**DATA TO USE:**
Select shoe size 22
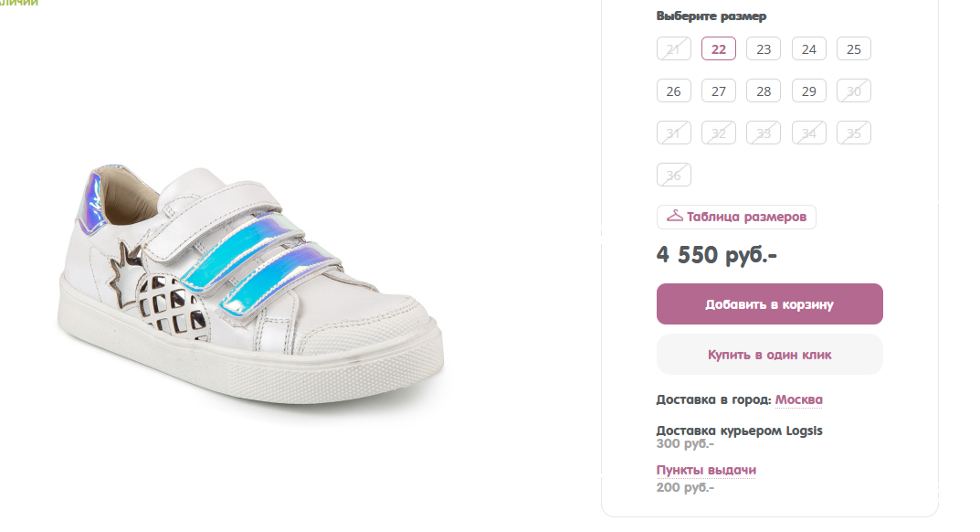The height and width of the screenshot is (532, 980). (x=719, y=49)
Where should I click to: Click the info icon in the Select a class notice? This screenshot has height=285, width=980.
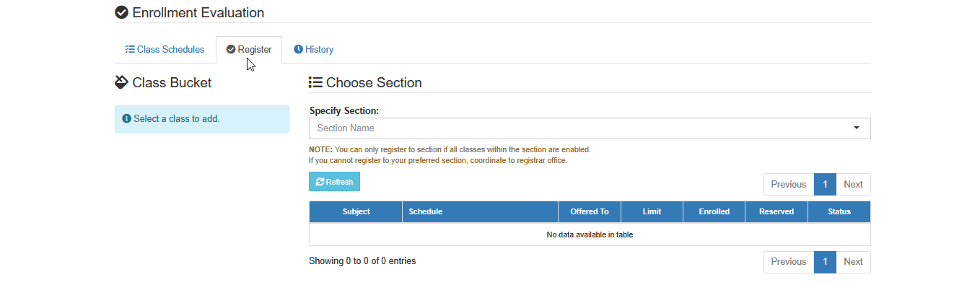coord(127,118)
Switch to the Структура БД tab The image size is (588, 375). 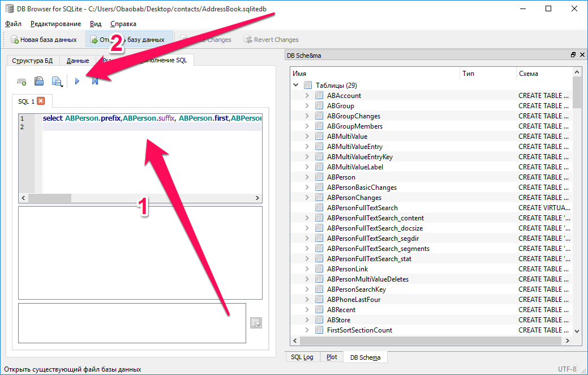click(x=32, y=61)
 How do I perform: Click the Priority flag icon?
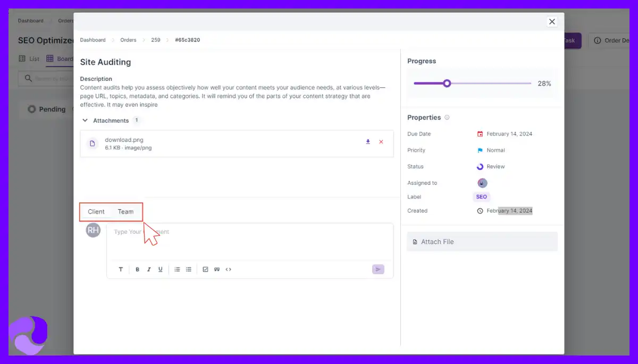480,150
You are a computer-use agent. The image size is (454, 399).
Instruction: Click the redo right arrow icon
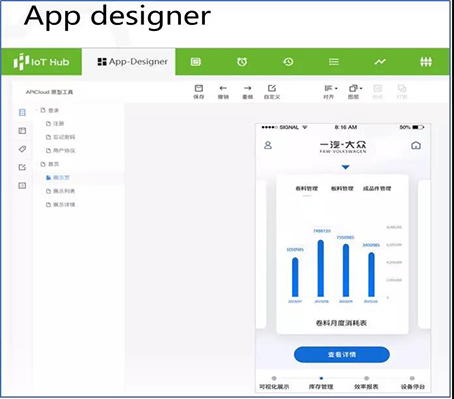(x=247, y=92)
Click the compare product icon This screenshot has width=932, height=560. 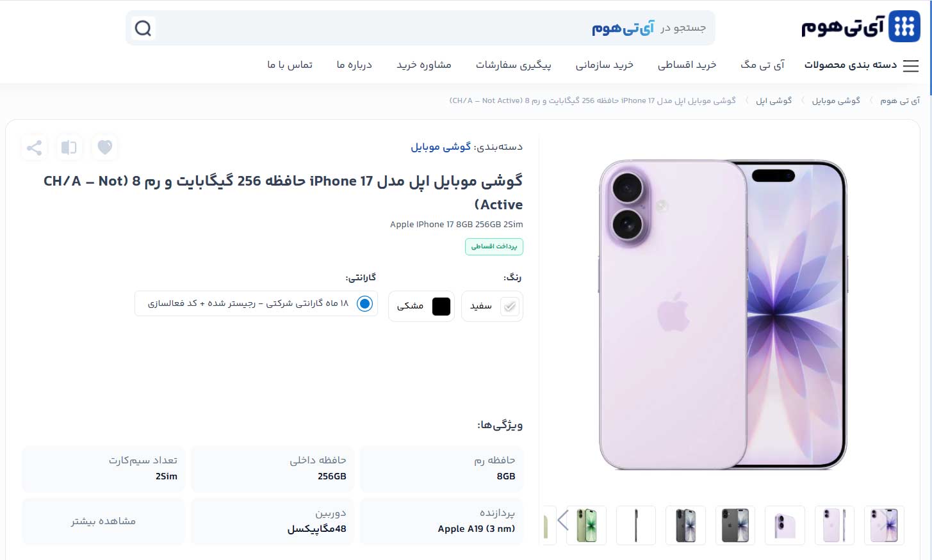pyautogui.click(x=69, y=147)
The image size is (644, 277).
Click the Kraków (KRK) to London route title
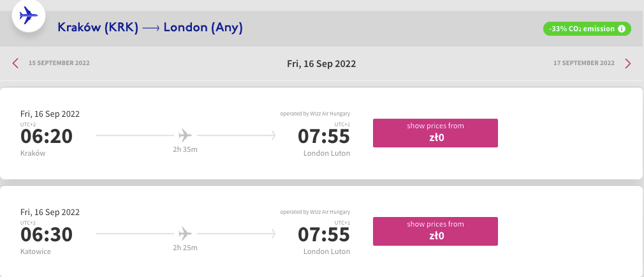click(150, 27)
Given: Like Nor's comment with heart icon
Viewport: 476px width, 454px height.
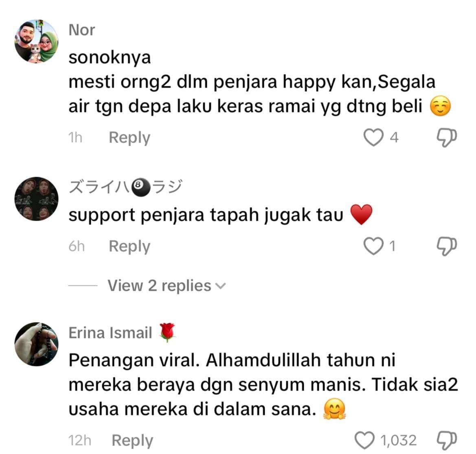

**WHAT NEEDS TO BE DONE:**
Nothing but the lines from the line containing "The image size is (644, 277)." through the end of the data, both ends included, is to be reproduced, exactly as written and without the pictures.

**TASK RESULT:**
The image size is (644, 277).
Click the Kraków (KRK) to London route title
click(150, 27)
Given: Like Nor's comment with heart icon
Viewport: 476px width, 454px height.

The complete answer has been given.